Absetzen – ein gesunder Darm für optimale Ergebnisse

Rund um das Absetzen sind die Ferkel mehreren Herausforderungen ausgesetzt. Stallwechsel, fehlender Kontakt zur Muttersau, keine Milch mehr, andere Haltungsform und weitere. Optimalerweise wird das Futter über diese Zeit nicht gewechselt. So muss sich der Darm nicht auch noch an ein neues Futter anpassen.

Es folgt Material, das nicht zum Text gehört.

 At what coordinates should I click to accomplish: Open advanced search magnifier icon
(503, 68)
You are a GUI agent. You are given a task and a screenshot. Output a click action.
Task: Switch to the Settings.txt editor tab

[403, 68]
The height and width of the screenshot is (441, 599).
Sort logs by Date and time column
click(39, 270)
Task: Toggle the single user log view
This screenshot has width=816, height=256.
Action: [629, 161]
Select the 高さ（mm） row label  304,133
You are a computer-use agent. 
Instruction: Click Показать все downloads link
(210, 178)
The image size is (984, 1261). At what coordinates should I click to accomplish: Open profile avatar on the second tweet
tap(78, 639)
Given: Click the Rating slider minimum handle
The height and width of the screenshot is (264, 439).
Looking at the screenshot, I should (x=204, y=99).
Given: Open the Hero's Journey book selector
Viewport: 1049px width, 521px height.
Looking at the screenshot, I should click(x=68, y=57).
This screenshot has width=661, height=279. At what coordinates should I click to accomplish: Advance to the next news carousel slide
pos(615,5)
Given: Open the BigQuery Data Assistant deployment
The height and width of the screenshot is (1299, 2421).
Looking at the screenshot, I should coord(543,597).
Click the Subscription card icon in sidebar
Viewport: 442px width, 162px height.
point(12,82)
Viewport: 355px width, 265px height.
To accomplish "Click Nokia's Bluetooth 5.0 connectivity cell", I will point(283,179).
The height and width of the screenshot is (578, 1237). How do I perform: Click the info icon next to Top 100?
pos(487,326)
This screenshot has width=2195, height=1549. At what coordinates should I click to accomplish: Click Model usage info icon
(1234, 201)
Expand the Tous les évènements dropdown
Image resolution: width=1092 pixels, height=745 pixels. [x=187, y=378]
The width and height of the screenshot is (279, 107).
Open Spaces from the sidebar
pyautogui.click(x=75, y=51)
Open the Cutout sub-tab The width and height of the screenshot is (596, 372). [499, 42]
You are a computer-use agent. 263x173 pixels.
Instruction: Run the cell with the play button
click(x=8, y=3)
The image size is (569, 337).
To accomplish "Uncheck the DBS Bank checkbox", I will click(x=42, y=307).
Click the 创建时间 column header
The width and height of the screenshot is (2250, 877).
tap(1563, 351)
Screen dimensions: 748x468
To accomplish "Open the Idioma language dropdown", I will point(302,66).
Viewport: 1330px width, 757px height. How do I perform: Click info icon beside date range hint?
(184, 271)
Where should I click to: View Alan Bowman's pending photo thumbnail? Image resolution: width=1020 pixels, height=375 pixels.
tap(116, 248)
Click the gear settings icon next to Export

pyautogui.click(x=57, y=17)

Ein gesunder Darm, mit einem stabilen und ausgeglichenen Mikrobiom, ist eines der wichtigsten Elemente in der Ferkelaufzucht. Besonders übers Absetzen kommt ihm eine noch wichtigere Bedeutung zu. Ein gesunder Darm verdaut das Futter wesentlich besser und absorbiert dadurch mehr Nährstoffe. Folglich bleiben weniger Nährstoffe für pathogene Keime übrig, welche sich dadurch kaum vermehren können. Die Darmzotten können sich besser entwickeln und tragen ihrerseits wiederum zu einer besseren Verdauung bei. Ein stabiles Gleichgewicht des Mikrobioms ist also das A und O übers Absetzen. Von diesem profitiert nämlich auch das Immunsystem der Ferkel, da ca. 80% der Immunwirksamen Komponenten über den Darm produziert werden.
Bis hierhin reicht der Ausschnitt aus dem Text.